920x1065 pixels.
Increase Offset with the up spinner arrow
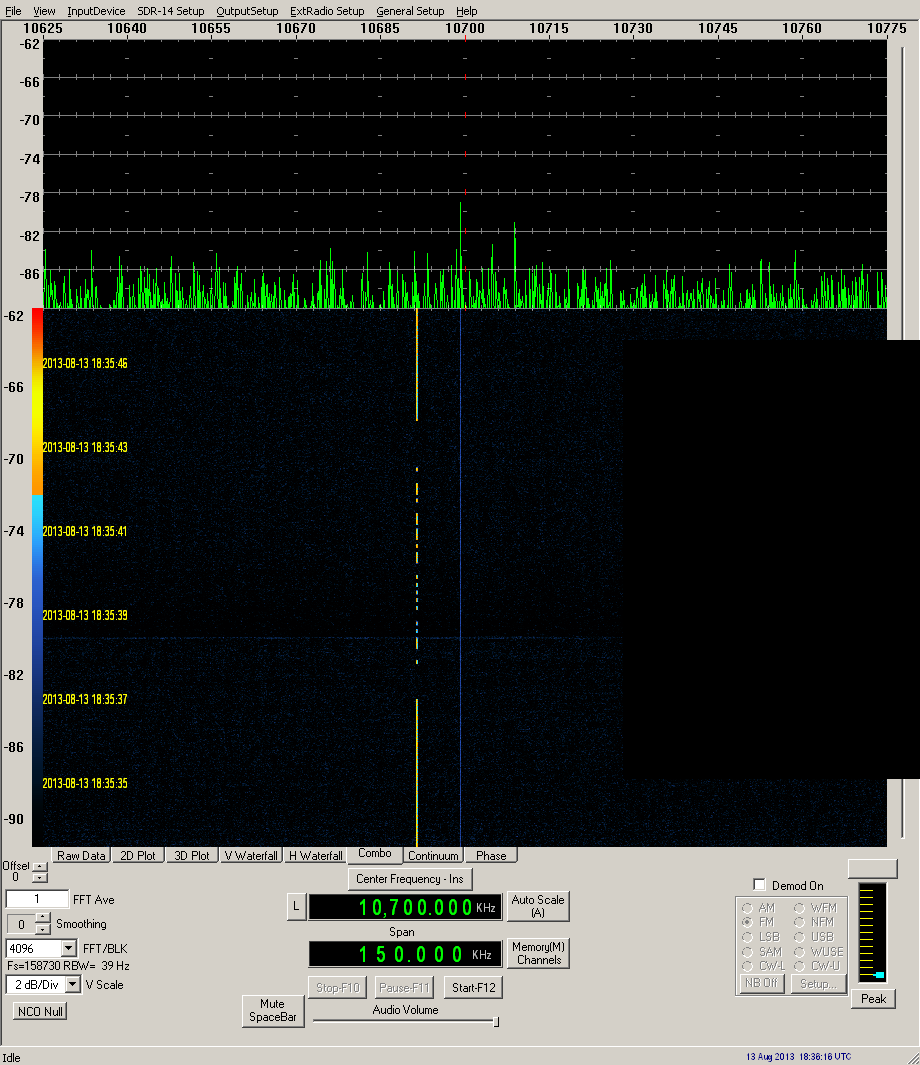(39, 866)
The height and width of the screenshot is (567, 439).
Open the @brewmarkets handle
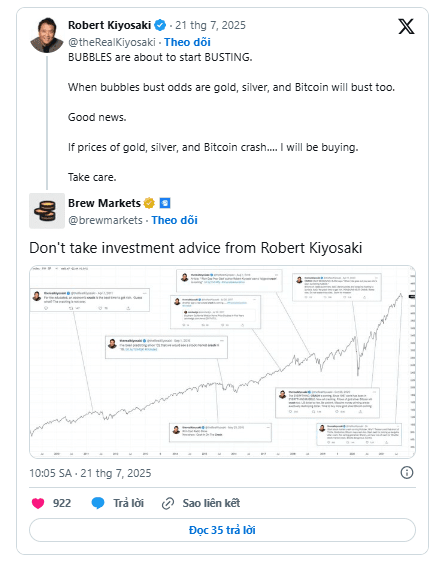pyautogui.click(x=105, y=220)
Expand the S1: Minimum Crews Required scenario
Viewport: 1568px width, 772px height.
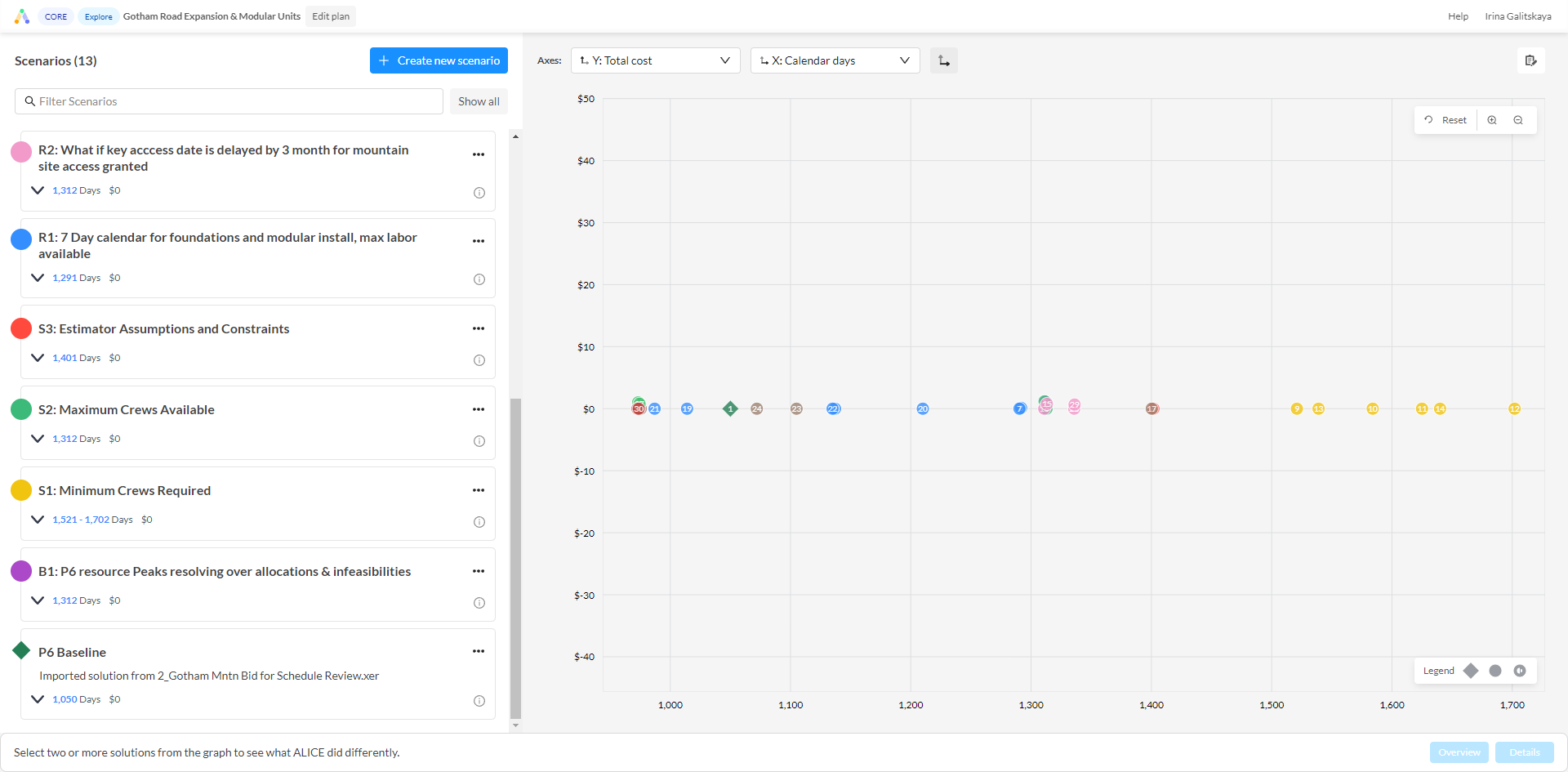[x=38, y=520]
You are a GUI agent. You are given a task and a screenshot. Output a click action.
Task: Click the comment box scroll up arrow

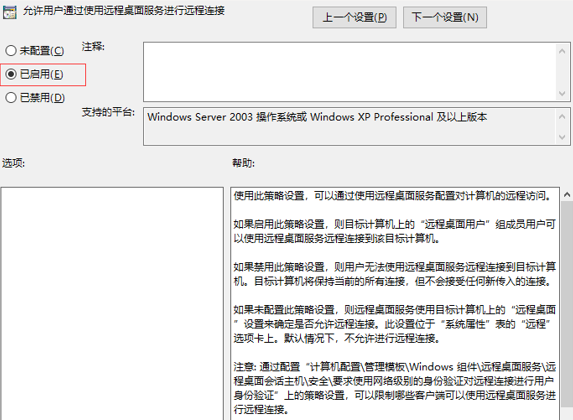[x=562, y=52]

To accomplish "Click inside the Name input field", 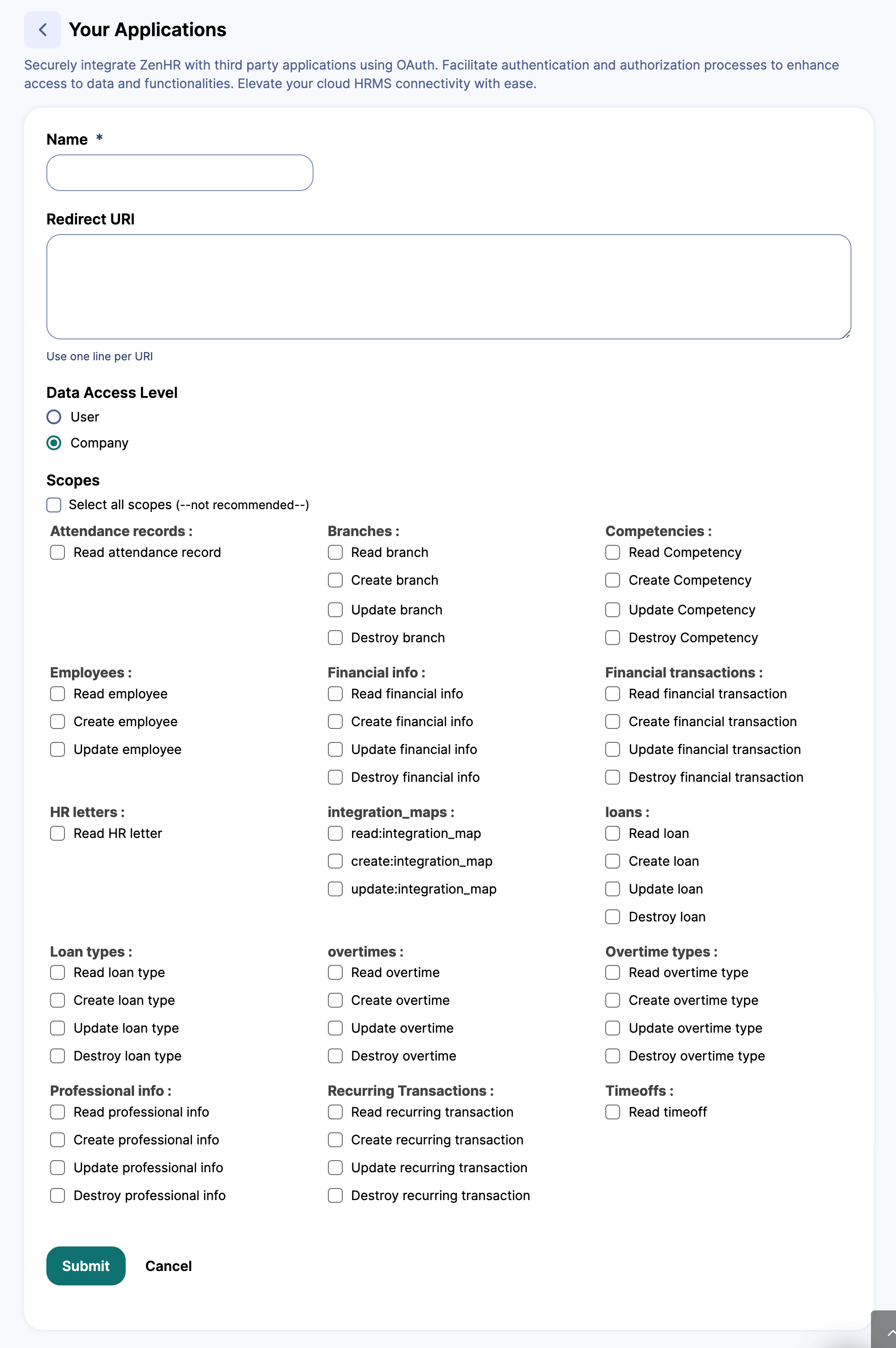I will tap(179, 172).
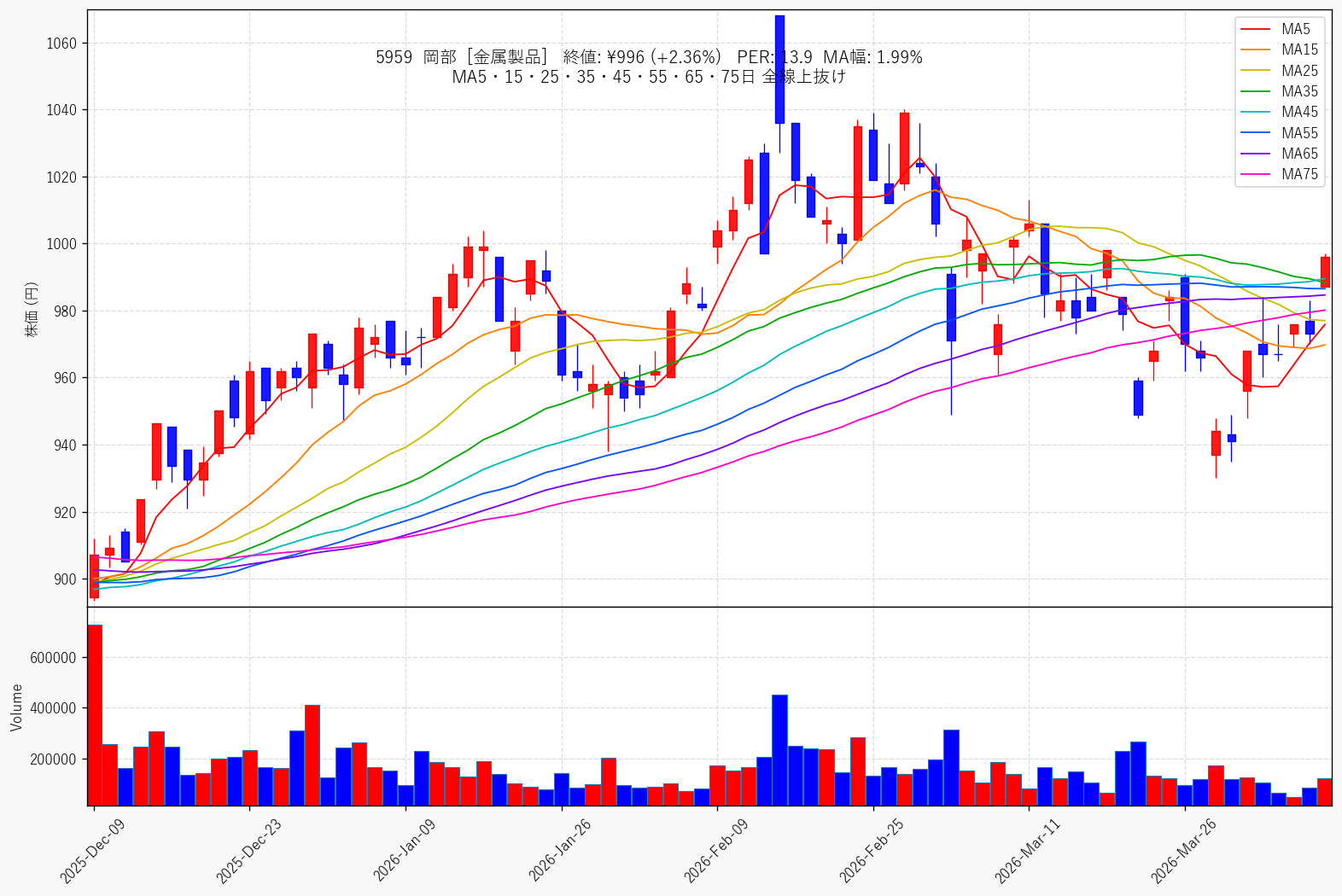Select the 2026-Jan-09 axis date

click(405, 851)
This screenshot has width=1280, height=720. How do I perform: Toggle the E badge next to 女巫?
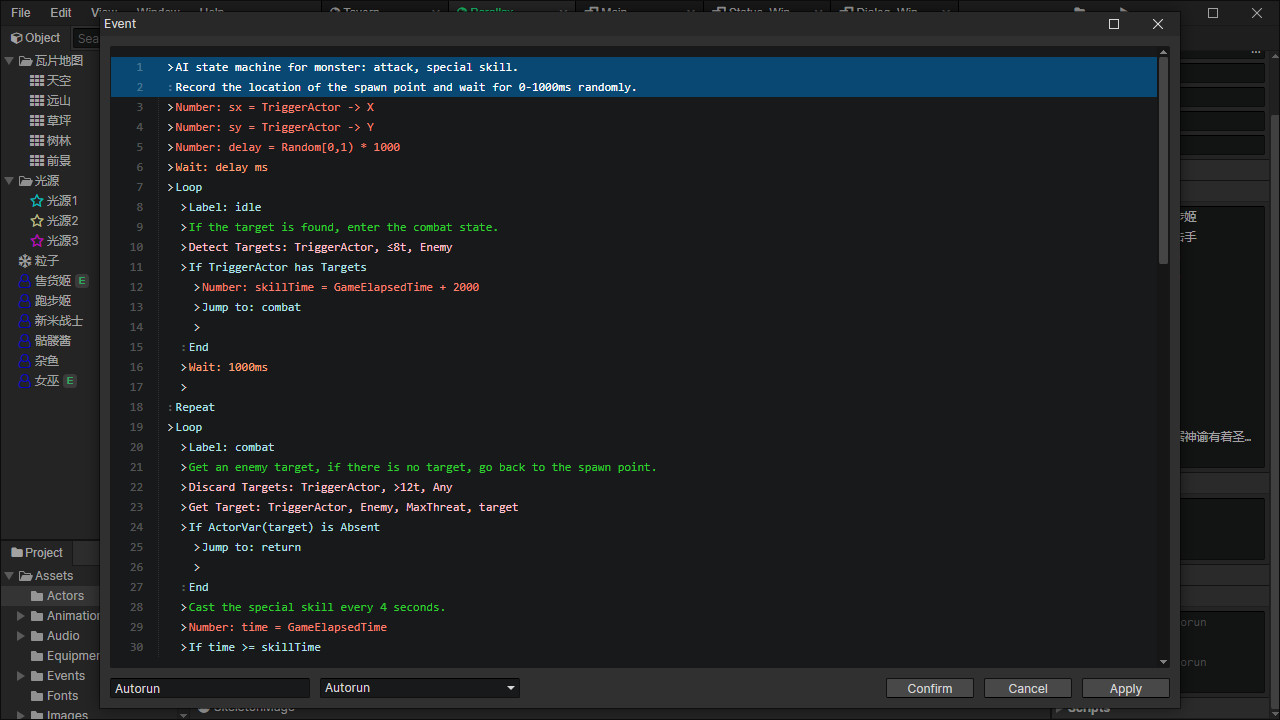pos(69,380)
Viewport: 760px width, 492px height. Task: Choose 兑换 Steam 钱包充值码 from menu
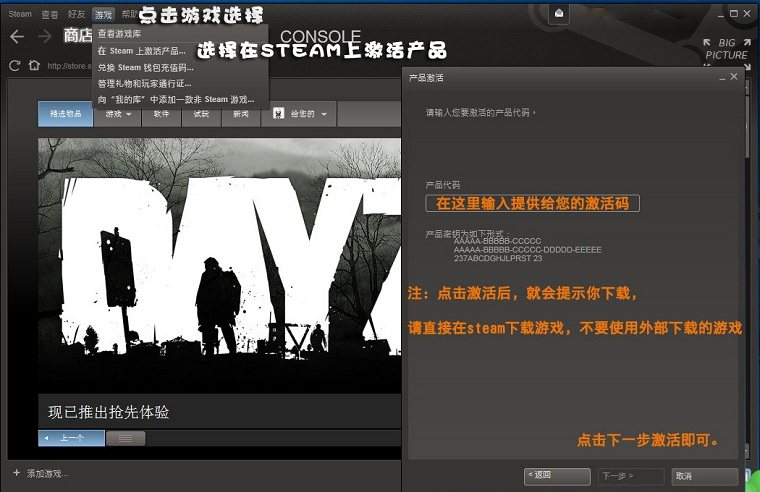(x=144, y=67)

.....

What to work on - Each line from the top of the records through the one containing "You are a GUI" needs to be transcribed exactly, without pictures.

Task result -
920x1065 pixels.
Increase Offset with the up spinner arrow
(39, 866)
The height and width of the screenshot is (567, 439).
Open the @brewmarkets handle
pyautogui.click(x=105, y=220)
Expand the S1: Minimum Crews Required scenario
Viewport: 1568px width, 772px height.
[x=38, y=520]
You are a GUI agent. You are given a task and a screenshot. Output a click action.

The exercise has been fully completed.